-------- DOCUMENT TEXT --------

Reply
Highlighted
New Contributor
Posts: 8
Registered: ‎07-16-2017
Accepted Solution

Configuring CDH cluster with Python 3

Hi All,

 

We are using CDH 5.8.3 community version and we want to add support for Python 3.5+ to our cluster since our research algos need Python 3.5+ in order to run their spark jobs successfully.

 

I know that Cloudera and Anaconda has such parcel to support Python, but this parcel support Python version 2.7.

 

What is the recommended way to enable Python version 3+ on CDH cluster?

 

Best,

 

Eyal

Contributor
Posts: 52
Registered: ‎11-03-2016

Re: Configuring CDH cluster with Python 3

New Contributor
Posts: 8
Registered: ‎07-16-2017

Re: Configuring CDH cluster with Python 3

Isn't there a better option like the Cloudera-Anconda parcel which can be managed using CM?

New Contributor
Posts: 8
Registered: ‎07-16-2017

Re: Configuring CDH cluster with Python 3

Hi All,

 

Additional thoughts on the question I asked?

 

Best,

 

Eyal

New Contributor
Posts: 8
Registered: ‎07-16-2017

Re: Configuring CDH cluster with Python 3

Hi Divyani,

 

Is the solution you offered the best one (the post you shared is from Sep 2015)?

 

Best,

 

Eyal

Contributor
Posts: 52
Registered: ‎11-03-2016

Re: Configuring CDH cluster with Python 3

Hi Eyal,

 

 

Did you check this post from cloudera for anaconda parcel:

 

http://blog.cloudera.com/blog/2016/02/making-python-on-apache-hadoop-easier-with-anaconda-and-cdh/

 

 

 

New Contributor
Posts: 4
Registered: ‎07-16-2017

Re: Configuring CDH cluster with Python 3

Hi Divyani,

 

Thanks for the link you shared but again the Anaconda parcel only comes with Python 2.7 and I need Python 3.5.

-------- LISTING --------

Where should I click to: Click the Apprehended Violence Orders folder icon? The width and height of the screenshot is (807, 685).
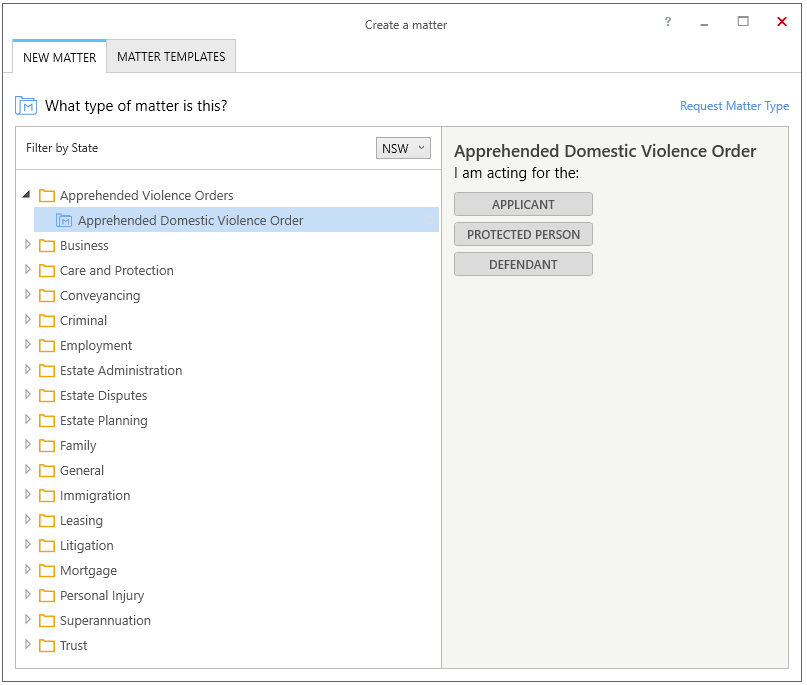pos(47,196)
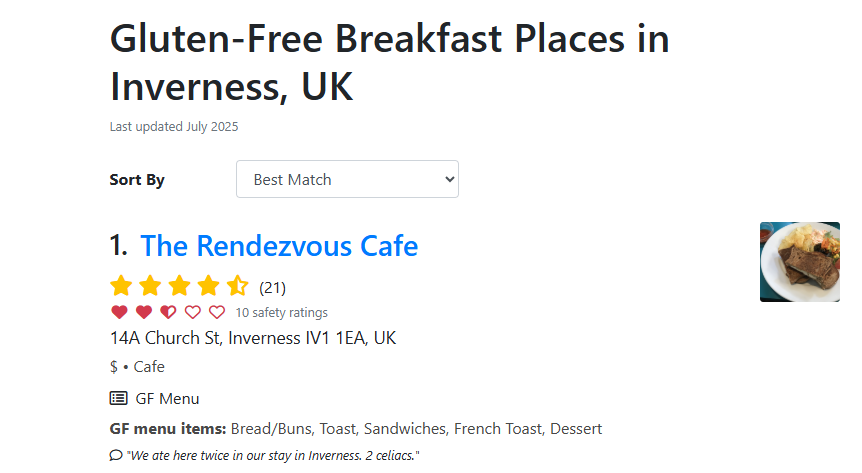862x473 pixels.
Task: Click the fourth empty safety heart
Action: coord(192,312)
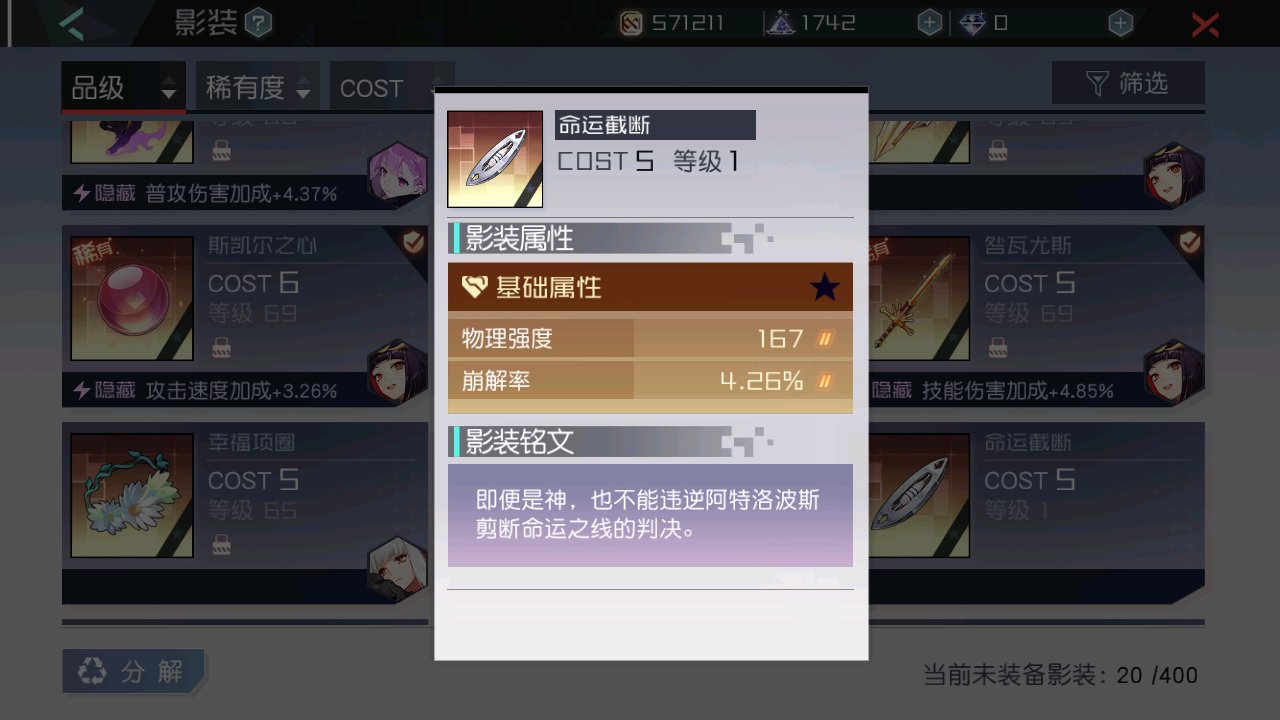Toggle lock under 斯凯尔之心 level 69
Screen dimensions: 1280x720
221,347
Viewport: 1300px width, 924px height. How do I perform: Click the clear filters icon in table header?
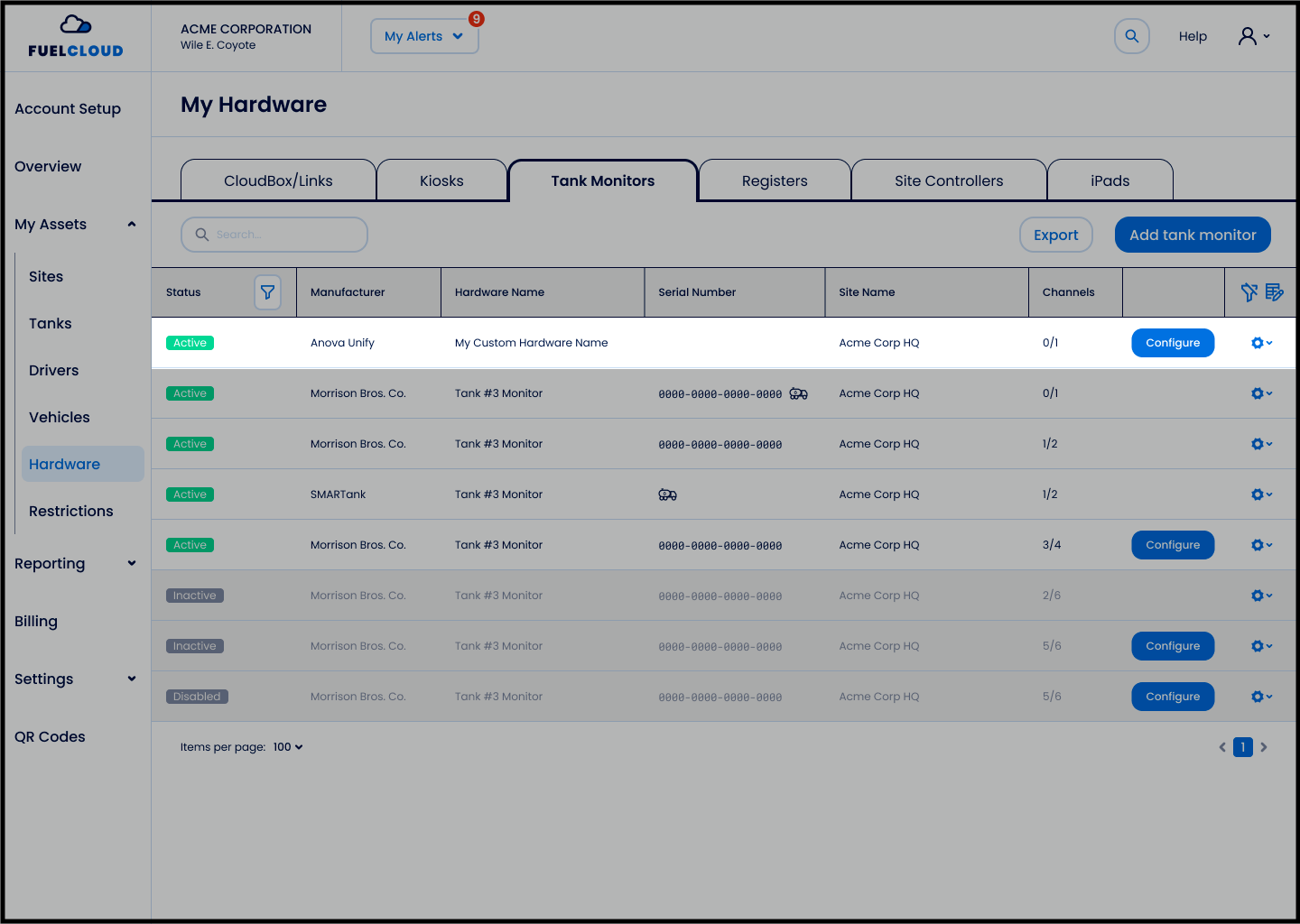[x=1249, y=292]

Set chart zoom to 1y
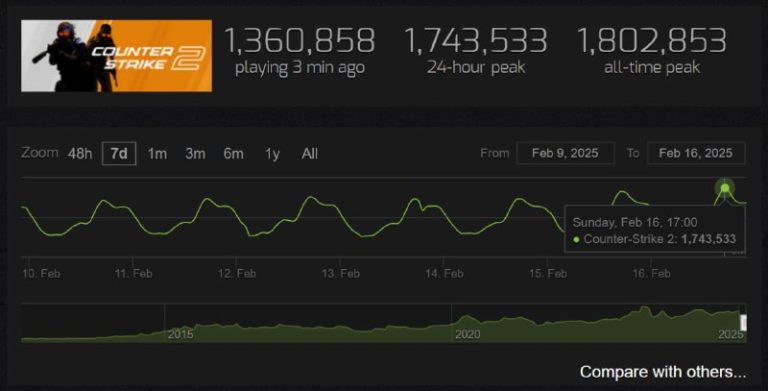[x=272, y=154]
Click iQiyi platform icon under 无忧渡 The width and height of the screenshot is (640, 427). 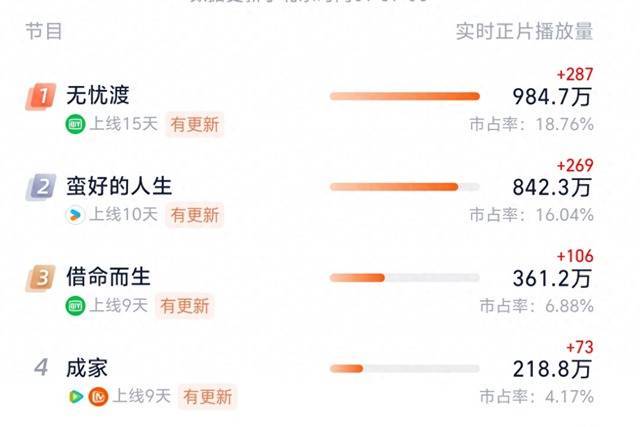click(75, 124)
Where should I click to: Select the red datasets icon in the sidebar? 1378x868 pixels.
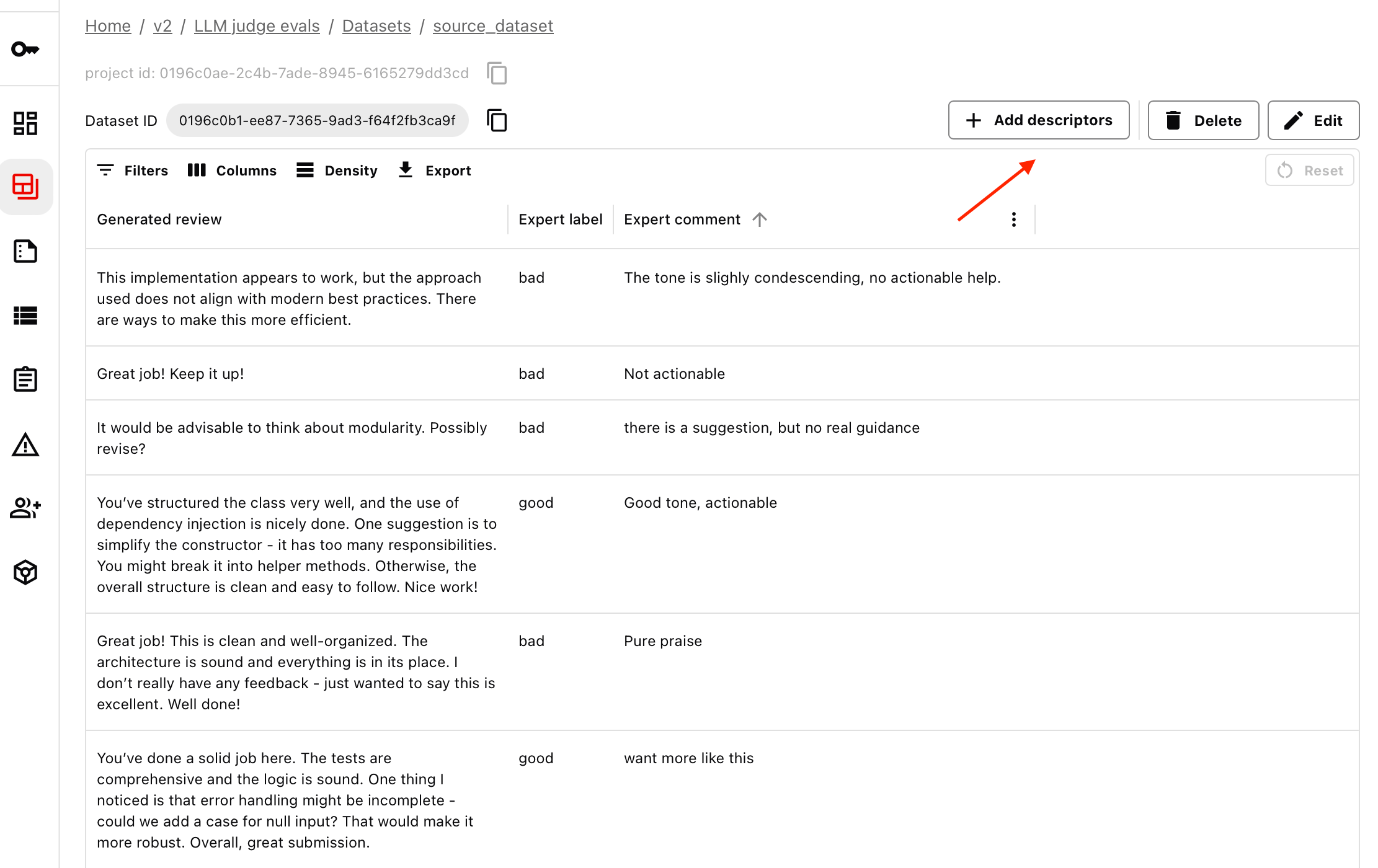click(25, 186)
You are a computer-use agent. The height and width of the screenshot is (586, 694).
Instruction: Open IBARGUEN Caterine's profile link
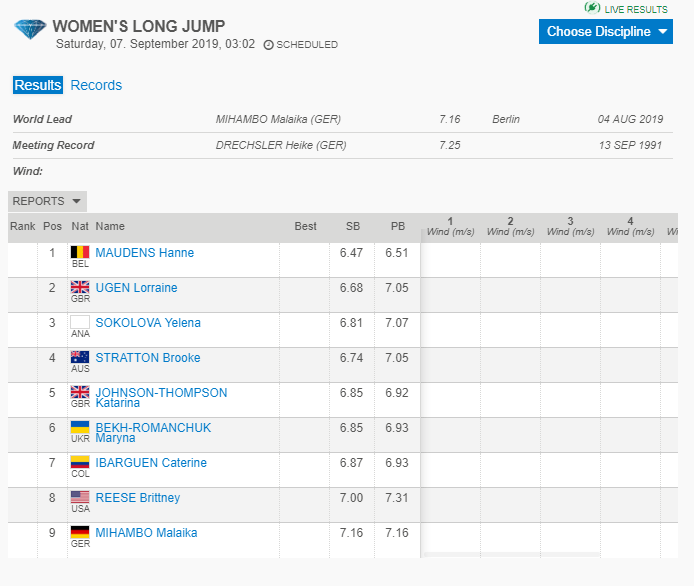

--------

TASKS AND EXERCISES –
• A. Copy the passage of the thread on configuring a CDH cluster with Python 3 from "Isn't there a" up to and including "question I asked?".
• B. In the thread on configuring a CDH cluster with Python 3, which CDH version is the cluster using?
The records play no part in the work that comes next.

OUTPUTS IN ORDER –
• A.
Isn't there a better option like the Cloudera-Anconda parcel which can be managed using CM?

New Contributor
Posts: 8
Registered: ‎07-16-2017

Re: Configuring CDH cluster with Python 3

Hi All,

 

Additional thoughts on the question I asked?

• B. CDH 5.8.3 community version